THE INPUT |

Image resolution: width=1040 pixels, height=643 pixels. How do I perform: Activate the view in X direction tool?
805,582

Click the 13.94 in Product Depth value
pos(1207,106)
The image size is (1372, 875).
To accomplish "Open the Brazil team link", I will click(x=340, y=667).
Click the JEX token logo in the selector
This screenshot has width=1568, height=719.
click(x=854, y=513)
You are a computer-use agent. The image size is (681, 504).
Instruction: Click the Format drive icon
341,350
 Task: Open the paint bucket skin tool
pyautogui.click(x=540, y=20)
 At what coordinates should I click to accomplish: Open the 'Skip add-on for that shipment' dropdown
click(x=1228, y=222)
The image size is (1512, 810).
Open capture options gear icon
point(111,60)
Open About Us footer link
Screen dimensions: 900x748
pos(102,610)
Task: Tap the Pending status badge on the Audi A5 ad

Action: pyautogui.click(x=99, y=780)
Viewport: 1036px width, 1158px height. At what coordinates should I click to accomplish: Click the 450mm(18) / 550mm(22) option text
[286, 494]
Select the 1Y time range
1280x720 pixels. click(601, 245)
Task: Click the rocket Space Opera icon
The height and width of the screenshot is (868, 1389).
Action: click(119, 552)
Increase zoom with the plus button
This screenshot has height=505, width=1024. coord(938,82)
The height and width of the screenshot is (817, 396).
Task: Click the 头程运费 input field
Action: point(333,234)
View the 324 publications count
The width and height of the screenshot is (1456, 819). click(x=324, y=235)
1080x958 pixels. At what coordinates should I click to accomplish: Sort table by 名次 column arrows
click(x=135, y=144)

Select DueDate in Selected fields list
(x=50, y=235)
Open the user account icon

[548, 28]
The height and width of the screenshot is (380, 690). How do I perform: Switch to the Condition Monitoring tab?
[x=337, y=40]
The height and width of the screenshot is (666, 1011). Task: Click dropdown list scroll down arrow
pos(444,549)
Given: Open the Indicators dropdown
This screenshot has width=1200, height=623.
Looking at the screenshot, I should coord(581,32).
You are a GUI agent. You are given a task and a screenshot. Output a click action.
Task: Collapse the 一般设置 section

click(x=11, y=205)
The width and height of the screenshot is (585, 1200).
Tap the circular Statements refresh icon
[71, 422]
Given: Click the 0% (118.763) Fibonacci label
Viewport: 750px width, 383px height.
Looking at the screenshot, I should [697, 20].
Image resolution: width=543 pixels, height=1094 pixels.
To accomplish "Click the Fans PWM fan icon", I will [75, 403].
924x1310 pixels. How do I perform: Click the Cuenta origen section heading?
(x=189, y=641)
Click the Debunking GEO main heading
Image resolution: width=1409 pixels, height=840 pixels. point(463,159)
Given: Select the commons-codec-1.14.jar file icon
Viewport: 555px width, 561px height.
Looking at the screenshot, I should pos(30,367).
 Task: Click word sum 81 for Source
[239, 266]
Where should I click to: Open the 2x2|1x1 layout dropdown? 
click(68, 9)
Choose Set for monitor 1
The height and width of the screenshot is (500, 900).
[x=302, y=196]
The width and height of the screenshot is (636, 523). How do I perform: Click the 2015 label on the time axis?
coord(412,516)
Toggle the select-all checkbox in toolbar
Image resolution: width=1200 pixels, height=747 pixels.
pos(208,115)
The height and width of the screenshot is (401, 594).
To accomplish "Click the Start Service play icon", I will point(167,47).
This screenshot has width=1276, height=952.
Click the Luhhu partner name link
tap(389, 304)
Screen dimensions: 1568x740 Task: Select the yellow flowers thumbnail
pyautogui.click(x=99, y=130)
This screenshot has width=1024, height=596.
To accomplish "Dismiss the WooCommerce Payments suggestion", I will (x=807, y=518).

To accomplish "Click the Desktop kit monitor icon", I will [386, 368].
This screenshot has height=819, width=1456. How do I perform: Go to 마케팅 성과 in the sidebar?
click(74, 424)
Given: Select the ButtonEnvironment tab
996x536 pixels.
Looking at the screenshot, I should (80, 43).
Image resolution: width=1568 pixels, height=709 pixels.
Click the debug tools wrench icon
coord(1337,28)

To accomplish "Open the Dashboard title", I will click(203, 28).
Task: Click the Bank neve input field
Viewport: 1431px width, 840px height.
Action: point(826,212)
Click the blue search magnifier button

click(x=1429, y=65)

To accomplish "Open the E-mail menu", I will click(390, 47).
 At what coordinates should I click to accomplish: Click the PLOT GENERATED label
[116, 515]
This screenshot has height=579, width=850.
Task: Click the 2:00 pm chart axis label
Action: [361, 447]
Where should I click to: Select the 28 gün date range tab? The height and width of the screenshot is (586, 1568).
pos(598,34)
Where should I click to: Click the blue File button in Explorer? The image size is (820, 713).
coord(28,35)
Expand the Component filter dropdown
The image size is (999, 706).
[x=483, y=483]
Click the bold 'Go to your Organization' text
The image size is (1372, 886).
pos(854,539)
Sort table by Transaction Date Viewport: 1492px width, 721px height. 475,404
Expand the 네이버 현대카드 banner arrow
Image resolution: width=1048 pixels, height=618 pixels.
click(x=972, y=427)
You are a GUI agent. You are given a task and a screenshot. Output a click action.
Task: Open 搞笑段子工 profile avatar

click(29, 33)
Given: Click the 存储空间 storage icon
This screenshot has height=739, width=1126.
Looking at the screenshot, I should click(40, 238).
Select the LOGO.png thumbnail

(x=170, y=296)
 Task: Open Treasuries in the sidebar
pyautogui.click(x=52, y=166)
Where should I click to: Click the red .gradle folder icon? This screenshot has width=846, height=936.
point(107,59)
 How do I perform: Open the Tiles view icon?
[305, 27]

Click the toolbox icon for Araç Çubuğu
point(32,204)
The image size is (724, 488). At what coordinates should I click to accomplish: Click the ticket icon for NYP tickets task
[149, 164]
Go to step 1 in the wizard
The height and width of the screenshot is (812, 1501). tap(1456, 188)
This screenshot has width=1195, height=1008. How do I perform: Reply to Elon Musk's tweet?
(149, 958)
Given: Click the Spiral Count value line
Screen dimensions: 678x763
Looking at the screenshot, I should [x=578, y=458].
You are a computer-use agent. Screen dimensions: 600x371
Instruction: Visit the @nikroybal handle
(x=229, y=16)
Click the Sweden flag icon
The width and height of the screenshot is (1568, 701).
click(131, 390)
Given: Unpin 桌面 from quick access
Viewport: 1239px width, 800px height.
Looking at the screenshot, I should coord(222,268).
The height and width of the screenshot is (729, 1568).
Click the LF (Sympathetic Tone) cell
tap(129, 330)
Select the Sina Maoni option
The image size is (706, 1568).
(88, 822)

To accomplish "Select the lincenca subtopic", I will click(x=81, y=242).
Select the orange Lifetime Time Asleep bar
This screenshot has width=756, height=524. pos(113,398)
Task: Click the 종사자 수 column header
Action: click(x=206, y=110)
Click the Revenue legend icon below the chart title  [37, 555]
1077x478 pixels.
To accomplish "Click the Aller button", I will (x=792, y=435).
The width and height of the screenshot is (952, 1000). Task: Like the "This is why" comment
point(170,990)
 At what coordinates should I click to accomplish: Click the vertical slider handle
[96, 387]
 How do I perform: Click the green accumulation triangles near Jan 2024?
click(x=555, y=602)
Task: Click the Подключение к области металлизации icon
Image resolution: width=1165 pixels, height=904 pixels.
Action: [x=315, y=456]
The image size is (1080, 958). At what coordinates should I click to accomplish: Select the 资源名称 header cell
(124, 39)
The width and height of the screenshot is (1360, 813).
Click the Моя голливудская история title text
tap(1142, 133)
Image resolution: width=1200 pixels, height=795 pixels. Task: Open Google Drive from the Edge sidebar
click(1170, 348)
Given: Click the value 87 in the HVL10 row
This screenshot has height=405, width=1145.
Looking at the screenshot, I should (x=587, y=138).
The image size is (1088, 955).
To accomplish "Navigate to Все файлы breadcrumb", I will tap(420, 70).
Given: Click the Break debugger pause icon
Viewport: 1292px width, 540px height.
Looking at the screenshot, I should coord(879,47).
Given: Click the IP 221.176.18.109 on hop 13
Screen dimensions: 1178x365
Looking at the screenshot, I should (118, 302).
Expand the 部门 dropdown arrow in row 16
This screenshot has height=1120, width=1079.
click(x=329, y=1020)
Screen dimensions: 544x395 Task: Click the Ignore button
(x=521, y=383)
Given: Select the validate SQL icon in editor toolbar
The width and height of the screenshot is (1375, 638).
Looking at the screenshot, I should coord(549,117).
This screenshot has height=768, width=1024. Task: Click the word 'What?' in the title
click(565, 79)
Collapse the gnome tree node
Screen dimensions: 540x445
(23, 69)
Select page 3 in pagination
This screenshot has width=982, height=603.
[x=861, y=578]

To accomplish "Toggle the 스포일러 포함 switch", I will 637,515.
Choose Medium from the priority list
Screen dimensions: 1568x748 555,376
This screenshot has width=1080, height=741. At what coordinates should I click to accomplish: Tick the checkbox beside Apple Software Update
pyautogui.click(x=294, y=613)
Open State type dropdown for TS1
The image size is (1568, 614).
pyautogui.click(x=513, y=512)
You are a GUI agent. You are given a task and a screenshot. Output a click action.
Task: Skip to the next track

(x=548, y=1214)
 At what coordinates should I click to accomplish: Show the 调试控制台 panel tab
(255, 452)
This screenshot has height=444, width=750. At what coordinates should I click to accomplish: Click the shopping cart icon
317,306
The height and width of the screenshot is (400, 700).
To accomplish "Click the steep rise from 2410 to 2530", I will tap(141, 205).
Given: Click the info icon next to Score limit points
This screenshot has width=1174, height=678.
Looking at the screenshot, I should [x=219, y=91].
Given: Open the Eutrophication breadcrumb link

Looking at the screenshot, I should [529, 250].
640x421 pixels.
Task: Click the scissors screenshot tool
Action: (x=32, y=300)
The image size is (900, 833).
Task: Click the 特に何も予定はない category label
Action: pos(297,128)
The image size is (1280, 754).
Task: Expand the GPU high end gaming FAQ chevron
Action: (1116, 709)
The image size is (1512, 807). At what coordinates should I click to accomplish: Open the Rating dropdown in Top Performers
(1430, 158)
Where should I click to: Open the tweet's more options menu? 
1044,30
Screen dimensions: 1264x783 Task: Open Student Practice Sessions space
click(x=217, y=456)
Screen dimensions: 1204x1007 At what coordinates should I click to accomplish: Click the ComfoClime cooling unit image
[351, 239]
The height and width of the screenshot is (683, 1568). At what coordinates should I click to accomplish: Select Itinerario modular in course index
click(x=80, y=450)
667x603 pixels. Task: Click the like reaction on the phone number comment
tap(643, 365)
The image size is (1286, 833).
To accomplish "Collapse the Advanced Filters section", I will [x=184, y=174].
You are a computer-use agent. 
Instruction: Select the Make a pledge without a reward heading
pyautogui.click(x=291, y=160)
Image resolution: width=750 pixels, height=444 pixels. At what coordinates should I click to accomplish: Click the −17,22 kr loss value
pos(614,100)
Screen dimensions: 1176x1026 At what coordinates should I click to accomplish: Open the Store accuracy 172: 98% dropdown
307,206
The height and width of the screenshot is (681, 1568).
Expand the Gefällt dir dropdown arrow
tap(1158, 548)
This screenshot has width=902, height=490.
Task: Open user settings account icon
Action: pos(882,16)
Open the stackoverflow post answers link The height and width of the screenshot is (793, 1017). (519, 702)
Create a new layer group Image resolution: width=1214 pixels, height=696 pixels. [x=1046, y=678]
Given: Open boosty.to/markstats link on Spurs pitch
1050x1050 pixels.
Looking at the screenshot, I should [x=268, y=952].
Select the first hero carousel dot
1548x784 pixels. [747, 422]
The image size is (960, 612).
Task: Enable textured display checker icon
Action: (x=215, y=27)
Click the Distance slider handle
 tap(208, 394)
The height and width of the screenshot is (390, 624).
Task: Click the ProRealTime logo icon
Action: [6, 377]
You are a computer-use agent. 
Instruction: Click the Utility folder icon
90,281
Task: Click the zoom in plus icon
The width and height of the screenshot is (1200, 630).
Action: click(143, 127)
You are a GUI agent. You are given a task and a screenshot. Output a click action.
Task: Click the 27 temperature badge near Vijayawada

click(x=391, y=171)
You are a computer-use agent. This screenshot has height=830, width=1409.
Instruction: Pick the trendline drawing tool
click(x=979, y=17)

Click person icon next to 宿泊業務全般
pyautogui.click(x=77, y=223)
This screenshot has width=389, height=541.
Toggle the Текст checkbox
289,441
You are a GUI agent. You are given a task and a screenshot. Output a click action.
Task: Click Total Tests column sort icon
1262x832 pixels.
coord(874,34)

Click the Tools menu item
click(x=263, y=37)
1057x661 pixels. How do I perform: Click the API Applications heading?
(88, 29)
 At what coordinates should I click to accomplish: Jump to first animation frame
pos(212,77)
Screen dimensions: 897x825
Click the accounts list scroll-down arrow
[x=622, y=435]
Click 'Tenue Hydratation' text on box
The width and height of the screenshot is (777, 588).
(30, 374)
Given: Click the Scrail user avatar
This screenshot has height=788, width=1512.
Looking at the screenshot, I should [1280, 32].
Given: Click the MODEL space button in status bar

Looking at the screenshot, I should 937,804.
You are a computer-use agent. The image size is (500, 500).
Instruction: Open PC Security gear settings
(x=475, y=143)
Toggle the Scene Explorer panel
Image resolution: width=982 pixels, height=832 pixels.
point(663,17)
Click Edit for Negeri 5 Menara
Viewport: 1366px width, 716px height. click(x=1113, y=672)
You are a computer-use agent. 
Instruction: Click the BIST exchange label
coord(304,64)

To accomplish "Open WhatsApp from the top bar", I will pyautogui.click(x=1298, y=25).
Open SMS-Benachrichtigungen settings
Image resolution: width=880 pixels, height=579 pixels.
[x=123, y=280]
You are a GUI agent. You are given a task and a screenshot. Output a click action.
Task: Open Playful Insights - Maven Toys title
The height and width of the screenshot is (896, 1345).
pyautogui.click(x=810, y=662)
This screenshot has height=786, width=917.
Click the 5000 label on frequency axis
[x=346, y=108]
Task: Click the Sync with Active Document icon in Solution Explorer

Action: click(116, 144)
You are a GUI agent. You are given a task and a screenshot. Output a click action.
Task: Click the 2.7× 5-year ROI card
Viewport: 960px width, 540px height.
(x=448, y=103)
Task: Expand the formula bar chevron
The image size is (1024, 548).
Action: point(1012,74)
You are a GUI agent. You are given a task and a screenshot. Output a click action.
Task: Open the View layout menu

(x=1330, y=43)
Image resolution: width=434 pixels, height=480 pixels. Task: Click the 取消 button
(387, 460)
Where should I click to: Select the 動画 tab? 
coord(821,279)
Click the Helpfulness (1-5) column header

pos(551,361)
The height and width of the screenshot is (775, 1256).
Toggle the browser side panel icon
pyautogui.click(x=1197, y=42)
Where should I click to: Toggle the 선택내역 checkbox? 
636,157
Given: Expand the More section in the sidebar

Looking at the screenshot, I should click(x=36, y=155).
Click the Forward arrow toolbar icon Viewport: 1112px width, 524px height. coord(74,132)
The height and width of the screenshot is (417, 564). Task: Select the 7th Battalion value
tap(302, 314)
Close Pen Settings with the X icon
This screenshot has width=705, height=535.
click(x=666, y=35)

TASK ITEM | Begin with the line that has "Click the JEX token logo in the selector" in the listing above and end after the line that has "Image resolution: width=543"; output those lines exactly.

RESPONSE BELOW |
Click the JEX token logo in the selector
This screenshot has width=1568, height=719.
click(x=854, y=513)
You are a computer-use agent. The image size is (681, 504).
Instruction: Click the Format drive icon
341,350
 Task: Open the paint bucket skin tool
pyautogui.click(x=540, y=20)
 At what coordinates should I click to accomplish: Open the 'Skip add-on for that shipment' dropdown
click(x=1228, y=222)
The image size is (1512, 810).
Open capture options gear icon
point(111,60)
Open About Us footer link
Screen dimensions: 900x748
pos(102,610)
Task: Tap the Pending status badge on the Audi A5 ad

Action: pyautogui.click(x=99, y=780)
Viewport: 1036px width, 1158px height. At what coordinates should I click to accomplish: Click the 450mm(18) / 550mm(22) option text
[286, 494]
Select the 1Y time range
1280x720 pixels. click(601, 245)
Task: Click the rocket Space Opera icon
The height and width of the screenshot is (868, 1389).
Action: click(119, 552)
Increase zoom with the plus button
This screenshot has height=505, width=1024. coord(938,82)
The height and width of the screenshot is (817, 396).
Task: Click the 头程运费 input field
Action: point(333,234)
View the 324 publications count
The width and height of the screenshot is (1456, 819). click(x=324, y=235)
1080x958 pixels. At what coordinates should I click to accomplish: Sort table by 名次 column arrows
click(x=135, y=144)

Select DueDate in Selected fields list
(x=50, y=235)
Open the user account icon

[548, 28]
The height and width of the screenshot is (380, 690). How do I perform: Switch to the Condition Monitoring tab?
[x=337, y=40]
The height and width of the screenshot is (666, 1011). Task: Click dropdown list scroll down arrow
pos(444,549)
Given: Open the Indicators dropdown
This screenshot has width=1200, height=623.
Looking at the screenshot, I should coord(581,32).
You are a GUI agent. You are given a task and a screenshot. Output a click action.
Task: Collapse the 一般设置 section

click(x=11, y=205)
The width and height of the screenshot is (585, 1200).
Tap the circular Statements refresh icon
[71, 422]
Given: Click the 0% (118.763) Fibonacci label
Viewport: 750px width, 383px height.
Looking at the screenshot, I should [697, 20].
Image resolution: width=543 pixels, height=1094 pixels.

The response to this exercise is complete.